Records provided below:

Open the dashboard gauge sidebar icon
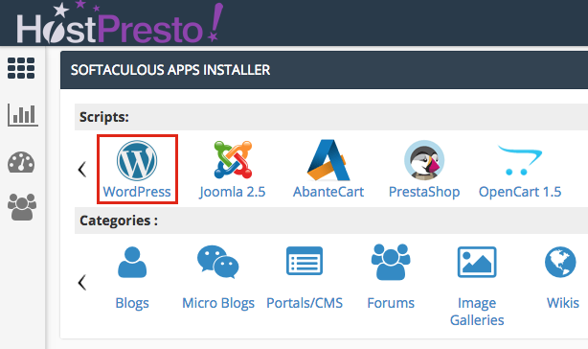The image size is (588, 349). 21,162
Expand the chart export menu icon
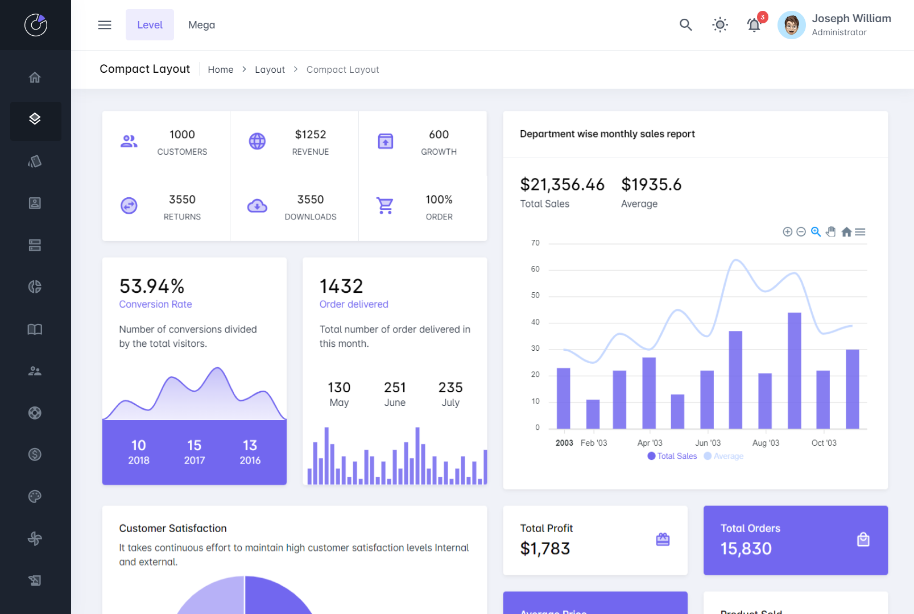Image resolution: width=914 pixels, height=614 pixels. 860,232
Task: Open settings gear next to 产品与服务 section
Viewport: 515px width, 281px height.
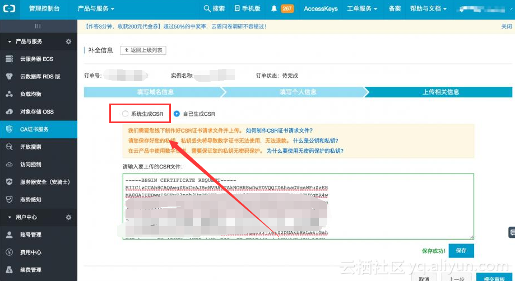Action: [68, 42]
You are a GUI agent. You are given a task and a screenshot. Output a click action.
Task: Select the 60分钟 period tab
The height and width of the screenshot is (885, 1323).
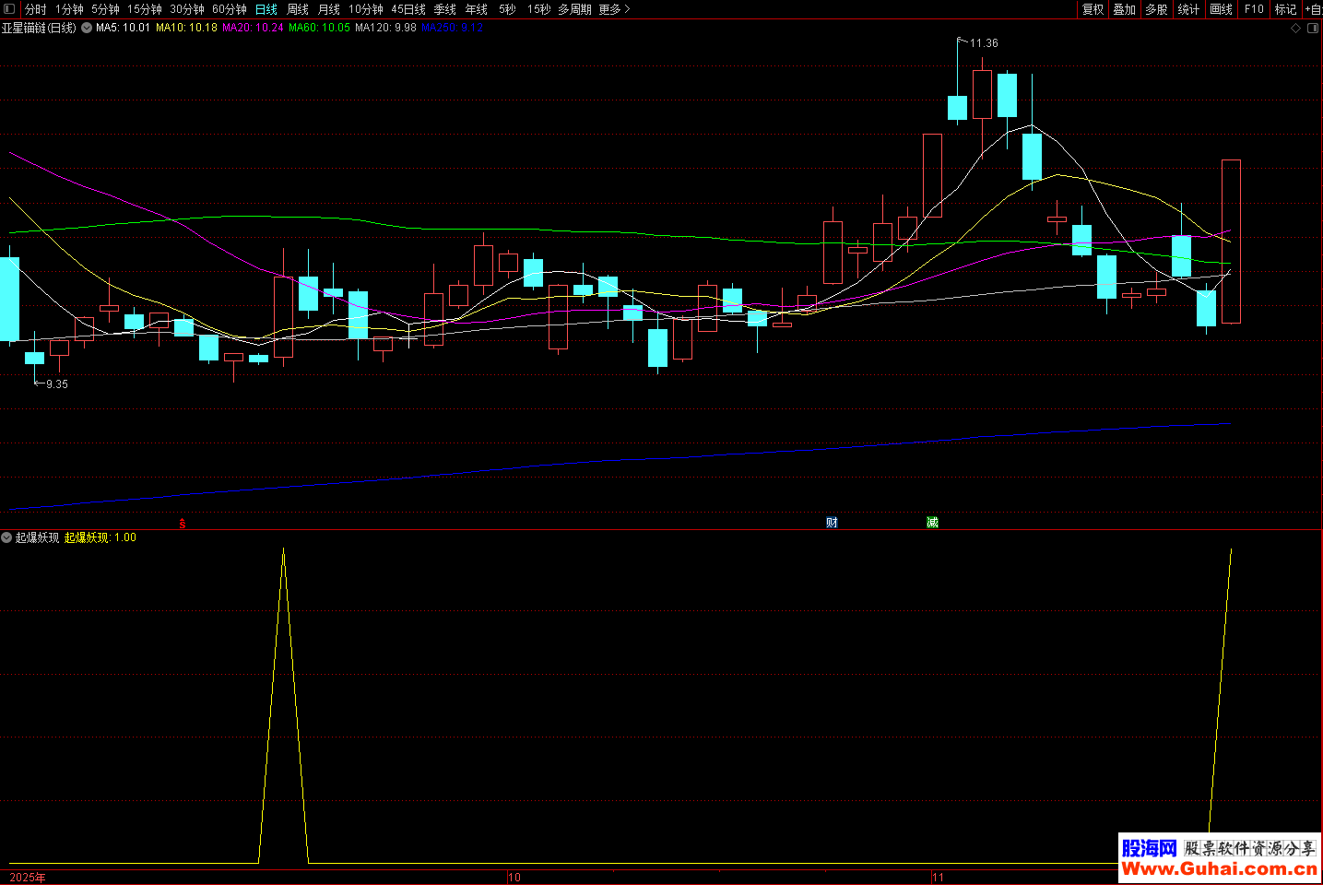pyautogui.click(x=230, y=9)
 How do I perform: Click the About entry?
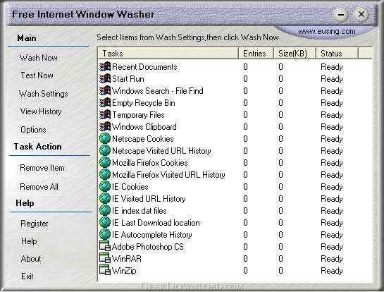coord(31,259)
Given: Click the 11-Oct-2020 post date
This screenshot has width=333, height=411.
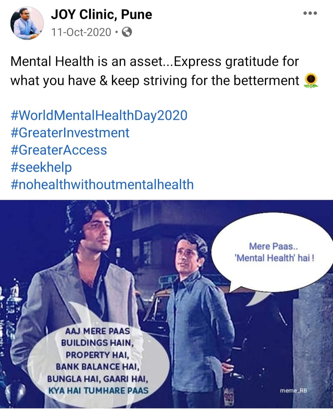Looking at the screenshot, I should point(81,32).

End of Records provided.

▸ **What is being asked**
Could you repeat word for word only the lines from the one that contains "Task: Select the 60分钟 period tab" through the end of the listing, leaving out the pictures?

▸ **Response to the exercise**
Task: Select the 60分钟 period tab
The height and width of the screenshot is (885, 1323).
pyautogui.click(x=230, y=9)
 How do I perform: Click the About entry?
coord(31,259)
Given: Click the 11-Oct-2020 post date
This screenshot has width=333, height=411.
Looking at the screenshot, I should point(81,32).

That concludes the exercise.